-- DATA RECORDS --
Start

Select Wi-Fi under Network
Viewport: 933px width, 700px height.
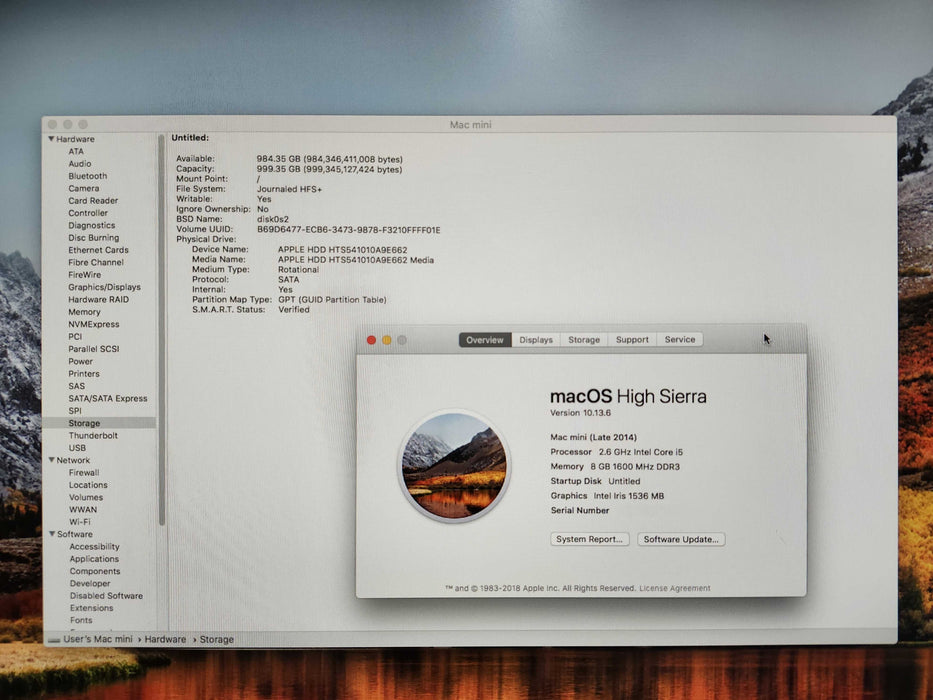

End
Start

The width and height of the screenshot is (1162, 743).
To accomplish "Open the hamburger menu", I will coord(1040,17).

End
Start

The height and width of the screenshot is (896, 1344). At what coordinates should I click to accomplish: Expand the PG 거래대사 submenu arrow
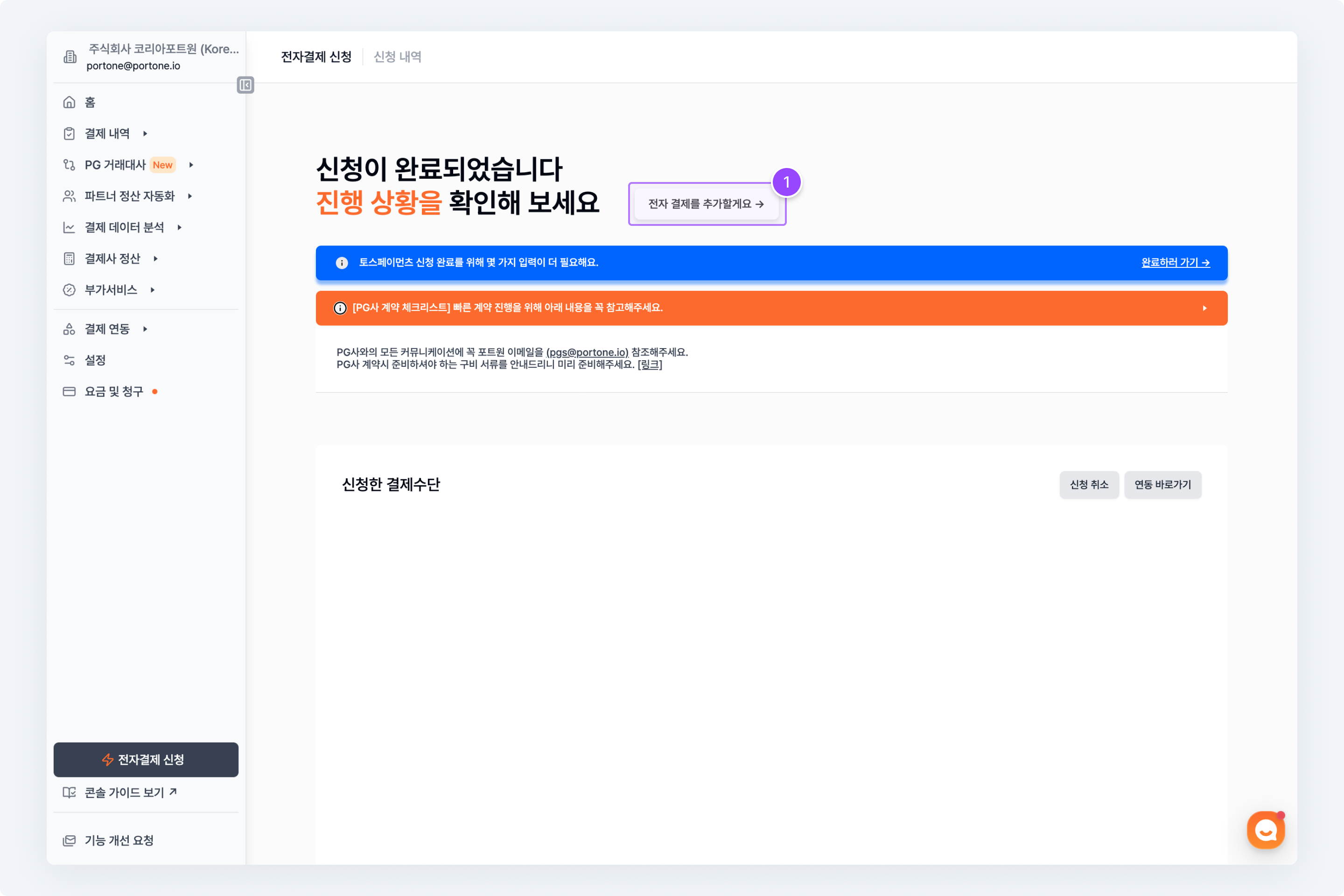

End

-- WRITTEN REQUEST --
Convert the lines between the one holding "Select Wi-Fi under Network" and the one holding "Viewport: 933px width, 700px height.", inclusive, into a JSON list of strings, one string per line, with blank lines left out.

-- FINAL RESULT --
[
  "Select Wi-Fi under Network",
  "Viewport: 933px width, 700px height."
]